Prof. Gheith Abandah from the University of Jordan (UJ) is spending his 2025/2026 sabbatical year at the American University of Sharjah (AUS), where he is leading an ambitious research project on Arabic language technology. Hosted by the Department of Computer Science and Engineering and supported by the AUS High-Performance Computing Center, Prof. Abandah is working on advancing automatic diacritization of Arabic poetry using state-of-the-art AI methods.
The project, titled “Curriculum-Guided Transfer Learning and LLM Fine-Tuning for Near-Perfect Diacritization of Arabic Poetry," addresses a long-standing challenge in computational linguistics. Diacritizing Arabic poetry is significantly more complex than prose because of meter-driven syntax, rare morphological patterns, and the limited availability of fully vowelized poetic corpora. These factors have kept error rates for even the best existing systems above 3%.

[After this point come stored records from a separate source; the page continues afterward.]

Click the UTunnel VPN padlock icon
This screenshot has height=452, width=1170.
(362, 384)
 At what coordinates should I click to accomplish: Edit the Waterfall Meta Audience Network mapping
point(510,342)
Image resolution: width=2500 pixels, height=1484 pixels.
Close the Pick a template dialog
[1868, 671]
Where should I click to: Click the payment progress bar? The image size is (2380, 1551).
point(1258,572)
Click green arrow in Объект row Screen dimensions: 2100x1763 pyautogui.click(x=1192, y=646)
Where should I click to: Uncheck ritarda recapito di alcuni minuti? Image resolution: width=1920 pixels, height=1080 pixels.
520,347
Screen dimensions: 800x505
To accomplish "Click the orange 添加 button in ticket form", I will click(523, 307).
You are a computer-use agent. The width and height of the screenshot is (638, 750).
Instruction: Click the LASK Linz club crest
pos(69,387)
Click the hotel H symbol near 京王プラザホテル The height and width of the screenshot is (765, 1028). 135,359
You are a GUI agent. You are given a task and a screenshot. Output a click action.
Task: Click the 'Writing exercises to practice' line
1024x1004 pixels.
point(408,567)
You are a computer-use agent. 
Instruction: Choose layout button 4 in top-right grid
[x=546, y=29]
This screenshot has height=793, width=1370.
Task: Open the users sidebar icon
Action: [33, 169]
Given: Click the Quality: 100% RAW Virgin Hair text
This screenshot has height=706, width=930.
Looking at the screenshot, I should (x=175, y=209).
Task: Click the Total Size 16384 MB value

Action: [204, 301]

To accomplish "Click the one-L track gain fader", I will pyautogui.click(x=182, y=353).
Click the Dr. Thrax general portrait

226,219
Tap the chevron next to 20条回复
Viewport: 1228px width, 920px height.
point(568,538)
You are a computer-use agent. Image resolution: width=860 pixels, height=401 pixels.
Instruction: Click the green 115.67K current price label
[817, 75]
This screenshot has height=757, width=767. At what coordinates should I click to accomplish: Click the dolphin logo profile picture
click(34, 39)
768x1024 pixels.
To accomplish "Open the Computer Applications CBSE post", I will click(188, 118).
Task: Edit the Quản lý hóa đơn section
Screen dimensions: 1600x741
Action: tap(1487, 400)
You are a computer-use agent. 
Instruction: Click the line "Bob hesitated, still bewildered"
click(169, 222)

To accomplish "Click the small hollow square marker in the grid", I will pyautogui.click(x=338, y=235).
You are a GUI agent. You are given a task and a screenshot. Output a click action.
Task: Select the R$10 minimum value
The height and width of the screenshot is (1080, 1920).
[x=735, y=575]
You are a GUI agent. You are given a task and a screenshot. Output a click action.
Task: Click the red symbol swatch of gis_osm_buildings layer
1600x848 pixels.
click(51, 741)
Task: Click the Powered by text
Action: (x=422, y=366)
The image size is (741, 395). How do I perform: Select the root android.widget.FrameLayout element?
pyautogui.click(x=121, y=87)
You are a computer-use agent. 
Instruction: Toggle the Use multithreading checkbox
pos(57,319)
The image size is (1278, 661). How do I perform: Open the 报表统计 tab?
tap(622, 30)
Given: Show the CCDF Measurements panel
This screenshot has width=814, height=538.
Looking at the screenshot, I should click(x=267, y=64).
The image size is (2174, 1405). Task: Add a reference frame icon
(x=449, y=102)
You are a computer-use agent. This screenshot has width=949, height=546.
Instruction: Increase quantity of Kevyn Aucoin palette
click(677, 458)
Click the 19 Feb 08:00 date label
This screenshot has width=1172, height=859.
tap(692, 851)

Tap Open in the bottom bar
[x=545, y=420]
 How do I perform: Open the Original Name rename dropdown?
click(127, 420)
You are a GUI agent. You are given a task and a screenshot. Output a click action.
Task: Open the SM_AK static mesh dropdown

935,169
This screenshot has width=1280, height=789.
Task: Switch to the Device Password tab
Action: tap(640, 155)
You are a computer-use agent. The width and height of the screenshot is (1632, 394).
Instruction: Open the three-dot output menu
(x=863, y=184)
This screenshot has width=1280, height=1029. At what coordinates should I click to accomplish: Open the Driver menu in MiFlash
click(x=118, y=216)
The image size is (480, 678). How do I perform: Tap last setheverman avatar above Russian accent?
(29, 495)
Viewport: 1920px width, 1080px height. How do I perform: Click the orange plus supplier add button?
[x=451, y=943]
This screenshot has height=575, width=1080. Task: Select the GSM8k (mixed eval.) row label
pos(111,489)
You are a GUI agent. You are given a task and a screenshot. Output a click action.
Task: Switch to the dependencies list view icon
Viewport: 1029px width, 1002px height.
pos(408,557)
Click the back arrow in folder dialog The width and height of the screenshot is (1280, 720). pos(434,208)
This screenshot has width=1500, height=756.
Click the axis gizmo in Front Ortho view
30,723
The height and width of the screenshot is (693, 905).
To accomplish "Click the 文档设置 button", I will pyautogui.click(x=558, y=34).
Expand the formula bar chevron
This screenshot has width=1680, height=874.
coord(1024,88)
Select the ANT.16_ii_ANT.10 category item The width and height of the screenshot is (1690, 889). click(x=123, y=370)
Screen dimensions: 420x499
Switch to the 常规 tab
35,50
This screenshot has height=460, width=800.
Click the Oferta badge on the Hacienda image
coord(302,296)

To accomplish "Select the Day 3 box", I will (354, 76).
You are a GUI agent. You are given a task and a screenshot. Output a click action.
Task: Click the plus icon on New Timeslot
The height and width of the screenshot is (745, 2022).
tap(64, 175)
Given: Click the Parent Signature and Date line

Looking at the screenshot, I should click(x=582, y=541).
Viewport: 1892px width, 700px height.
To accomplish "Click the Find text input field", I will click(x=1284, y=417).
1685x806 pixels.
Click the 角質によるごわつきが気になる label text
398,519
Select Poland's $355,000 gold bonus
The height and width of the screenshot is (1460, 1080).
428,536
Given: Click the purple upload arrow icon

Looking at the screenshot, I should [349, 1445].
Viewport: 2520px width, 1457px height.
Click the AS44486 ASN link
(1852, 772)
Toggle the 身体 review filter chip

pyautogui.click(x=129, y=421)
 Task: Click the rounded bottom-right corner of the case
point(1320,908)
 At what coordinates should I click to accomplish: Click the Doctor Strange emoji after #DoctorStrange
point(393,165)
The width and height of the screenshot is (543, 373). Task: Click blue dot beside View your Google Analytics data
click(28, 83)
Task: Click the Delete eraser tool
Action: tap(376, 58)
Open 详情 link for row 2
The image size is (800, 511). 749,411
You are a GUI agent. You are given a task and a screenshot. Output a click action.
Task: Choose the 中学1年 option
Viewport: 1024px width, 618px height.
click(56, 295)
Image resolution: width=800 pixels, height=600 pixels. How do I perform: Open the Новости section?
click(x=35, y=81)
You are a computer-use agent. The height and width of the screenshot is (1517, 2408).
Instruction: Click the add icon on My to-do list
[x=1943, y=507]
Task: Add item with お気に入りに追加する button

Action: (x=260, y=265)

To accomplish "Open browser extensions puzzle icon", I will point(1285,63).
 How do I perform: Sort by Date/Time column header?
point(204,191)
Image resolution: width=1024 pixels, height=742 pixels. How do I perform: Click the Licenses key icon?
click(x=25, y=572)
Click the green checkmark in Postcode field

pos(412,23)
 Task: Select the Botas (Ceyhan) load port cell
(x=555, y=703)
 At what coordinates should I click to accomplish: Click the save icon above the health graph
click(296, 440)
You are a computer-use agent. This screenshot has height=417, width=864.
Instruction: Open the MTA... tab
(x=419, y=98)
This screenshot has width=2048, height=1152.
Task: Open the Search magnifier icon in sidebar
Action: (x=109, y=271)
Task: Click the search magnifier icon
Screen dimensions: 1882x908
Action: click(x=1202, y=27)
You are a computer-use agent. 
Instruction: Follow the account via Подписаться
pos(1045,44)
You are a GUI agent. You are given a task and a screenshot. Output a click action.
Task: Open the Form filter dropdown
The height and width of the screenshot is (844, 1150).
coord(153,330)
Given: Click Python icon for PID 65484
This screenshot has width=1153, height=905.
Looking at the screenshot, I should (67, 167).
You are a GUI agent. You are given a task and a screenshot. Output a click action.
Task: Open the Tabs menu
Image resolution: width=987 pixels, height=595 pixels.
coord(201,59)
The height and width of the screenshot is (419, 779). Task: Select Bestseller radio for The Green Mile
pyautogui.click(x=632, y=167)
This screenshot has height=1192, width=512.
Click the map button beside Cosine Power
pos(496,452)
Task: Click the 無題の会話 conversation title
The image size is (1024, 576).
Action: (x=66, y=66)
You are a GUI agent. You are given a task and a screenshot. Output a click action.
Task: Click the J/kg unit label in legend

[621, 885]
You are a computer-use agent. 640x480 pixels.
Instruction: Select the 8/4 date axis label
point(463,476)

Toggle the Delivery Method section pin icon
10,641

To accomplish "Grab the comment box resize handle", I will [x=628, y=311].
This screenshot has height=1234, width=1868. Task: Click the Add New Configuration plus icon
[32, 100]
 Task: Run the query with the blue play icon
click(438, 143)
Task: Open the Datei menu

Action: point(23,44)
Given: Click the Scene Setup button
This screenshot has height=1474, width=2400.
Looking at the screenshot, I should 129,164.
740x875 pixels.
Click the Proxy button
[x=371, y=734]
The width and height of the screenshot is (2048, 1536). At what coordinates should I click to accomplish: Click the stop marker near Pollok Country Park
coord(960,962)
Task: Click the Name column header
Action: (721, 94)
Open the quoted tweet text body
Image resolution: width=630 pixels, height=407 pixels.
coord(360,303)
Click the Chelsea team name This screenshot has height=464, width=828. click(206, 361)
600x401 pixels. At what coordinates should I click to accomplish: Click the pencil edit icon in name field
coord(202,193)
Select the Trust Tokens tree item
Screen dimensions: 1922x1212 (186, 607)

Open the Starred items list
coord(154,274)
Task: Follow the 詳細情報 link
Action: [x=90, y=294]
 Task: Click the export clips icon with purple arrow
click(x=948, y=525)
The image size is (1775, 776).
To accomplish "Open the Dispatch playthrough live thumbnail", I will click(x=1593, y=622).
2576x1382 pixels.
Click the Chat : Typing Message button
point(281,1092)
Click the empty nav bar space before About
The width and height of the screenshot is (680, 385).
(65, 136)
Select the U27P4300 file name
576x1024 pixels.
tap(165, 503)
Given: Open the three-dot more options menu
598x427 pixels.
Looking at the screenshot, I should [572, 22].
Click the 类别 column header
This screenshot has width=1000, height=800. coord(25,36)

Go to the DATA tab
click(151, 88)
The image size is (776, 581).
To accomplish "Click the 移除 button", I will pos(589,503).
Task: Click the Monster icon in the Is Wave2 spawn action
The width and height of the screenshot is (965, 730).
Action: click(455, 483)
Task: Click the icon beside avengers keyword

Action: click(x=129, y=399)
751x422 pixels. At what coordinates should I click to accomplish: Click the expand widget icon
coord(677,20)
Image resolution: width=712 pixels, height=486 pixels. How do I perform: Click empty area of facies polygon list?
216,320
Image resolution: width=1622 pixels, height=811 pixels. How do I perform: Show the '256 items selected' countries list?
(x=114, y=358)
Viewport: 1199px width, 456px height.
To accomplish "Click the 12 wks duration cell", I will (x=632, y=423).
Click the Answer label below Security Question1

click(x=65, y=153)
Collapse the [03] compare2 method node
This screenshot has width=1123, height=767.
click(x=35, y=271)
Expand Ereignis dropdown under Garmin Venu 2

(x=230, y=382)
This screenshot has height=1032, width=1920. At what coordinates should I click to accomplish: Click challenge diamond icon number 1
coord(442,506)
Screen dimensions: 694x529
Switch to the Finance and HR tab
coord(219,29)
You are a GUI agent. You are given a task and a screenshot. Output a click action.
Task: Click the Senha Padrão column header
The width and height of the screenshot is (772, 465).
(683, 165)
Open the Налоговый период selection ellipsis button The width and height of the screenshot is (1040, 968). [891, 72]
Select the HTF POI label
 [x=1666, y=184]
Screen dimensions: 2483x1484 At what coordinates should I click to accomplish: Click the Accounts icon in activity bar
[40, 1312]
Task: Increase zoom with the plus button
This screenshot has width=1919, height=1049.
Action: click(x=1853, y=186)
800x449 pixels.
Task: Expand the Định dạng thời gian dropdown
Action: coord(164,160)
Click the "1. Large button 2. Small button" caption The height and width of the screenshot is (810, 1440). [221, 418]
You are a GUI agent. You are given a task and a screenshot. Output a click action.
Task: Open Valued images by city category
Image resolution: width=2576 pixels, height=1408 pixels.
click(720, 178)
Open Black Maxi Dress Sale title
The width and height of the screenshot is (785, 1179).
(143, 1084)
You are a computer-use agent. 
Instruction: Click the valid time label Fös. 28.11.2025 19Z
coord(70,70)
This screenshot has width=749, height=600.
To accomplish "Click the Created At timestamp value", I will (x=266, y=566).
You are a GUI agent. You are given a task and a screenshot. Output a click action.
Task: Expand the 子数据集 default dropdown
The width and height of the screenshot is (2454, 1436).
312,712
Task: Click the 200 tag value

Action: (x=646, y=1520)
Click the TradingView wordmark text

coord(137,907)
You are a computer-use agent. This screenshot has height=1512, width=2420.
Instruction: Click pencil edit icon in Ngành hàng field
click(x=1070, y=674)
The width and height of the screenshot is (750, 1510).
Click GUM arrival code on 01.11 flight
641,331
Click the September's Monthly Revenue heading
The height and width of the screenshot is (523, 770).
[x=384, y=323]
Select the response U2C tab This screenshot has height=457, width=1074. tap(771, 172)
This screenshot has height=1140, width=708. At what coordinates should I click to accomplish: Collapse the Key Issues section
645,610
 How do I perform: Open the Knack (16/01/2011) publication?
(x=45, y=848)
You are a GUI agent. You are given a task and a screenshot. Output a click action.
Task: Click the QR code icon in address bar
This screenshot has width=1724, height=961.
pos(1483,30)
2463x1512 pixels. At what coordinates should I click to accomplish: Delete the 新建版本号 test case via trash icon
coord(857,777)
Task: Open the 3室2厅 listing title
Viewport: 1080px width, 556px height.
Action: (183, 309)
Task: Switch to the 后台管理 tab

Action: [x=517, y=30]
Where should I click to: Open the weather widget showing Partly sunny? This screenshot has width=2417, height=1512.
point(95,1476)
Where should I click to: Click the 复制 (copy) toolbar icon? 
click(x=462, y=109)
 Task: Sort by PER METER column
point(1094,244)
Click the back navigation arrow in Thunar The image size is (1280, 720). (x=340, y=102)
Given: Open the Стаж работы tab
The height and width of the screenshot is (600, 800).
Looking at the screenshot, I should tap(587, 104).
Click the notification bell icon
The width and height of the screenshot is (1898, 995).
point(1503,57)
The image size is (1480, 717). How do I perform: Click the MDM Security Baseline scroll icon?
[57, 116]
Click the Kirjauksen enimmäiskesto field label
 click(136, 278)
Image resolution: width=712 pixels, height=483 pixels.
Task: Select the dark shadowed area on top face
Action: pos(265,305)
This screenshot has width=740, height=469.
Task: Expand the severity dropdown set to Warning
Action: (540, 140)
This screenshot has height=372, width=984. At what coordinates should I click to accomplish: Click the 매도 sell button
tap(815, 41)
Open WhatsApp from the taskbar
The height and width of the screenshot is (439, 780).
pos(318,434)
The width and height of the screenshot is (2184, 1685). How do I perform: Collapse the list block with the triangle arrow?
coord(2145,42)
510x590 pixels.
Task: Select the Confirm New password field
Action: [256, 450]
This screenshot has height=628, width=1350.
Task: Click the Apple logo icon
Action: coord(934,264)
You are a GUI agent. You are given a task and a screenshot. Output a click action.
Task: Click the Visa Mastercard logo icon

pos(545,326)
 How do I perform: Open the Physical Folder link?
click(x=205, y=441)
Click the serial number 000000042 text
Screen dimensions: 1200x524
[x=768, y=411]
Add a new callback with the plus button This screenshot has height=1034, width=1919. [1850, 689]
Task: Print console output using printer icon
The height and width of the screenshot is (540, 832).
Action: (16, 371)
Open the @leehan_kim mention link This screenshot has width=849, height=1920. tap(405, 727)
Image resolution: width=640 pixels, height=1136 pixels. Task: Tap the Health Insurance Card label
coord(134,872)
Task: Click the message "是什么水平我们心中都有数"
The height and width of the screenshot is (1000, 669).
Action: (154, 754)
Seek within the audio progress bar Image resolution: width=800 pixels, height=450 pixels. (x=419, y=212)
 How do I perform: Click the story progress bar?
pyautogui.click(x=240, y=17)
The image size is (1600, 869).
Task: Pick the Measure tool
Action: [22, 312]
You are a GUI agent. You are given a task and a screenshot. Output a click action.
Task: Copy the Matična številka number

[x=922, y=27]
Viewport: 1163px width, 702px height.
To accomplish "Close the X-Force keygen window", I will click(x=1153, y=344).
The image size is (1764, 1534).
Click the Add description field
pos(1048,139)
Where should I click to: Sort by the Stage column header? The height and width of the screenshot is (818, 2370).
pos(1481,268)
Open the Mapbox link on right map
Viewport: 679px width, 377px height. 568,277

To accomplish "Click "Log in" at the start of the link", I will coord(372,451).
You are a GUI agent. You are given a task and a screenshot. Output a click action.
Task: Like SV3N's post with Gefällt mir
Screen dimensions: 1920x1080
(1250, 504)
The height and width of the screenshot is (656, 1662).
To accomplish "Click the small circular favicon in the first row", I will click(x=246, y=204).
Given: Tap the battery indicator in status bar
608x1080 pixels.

Building on earlier work that achieved a 42% reduction in diacritization error rate (DER), the current project aims to push DER below 2%. The research adopts a curriculum-guided, multi-phase methodology. It plans to leverage pretrained Arabic-centric large language models (LLMs) and lightweight recurrent architectures to extract rhythmic and contextual cues from undiacritized verses. These models will then be incrementally fine-tuned to predict short vowels accurately.
Methodologically, the project introduces a new loss function capable of handling partially diacritized training data, which is common in real-world resources. It also explores adaptive transfer-learning schedules to benefit from large prose corpora, while carefully avoiding overfitting to non-poetic styles. Evaluation will not be limited to DER; it will also examine gains in reading fluency and performance on downstream tasks such as automatic meter classification.
The project is a collaborative effort involving Dr. Mohammad Abdel-Majeed and Eng. Asma Abdelkareem from UJ, Prof. Nuha Alshaar from AUS, and Eng. Rabie Otoum from industry. All resulting models, code, and evaluation scripts are planned to be released as open-source tools, contributing to the broader ecosystems of computational linguistics, Arabic NLP, and digital humanities, and supporting future research on classical and modern Arabic poetry.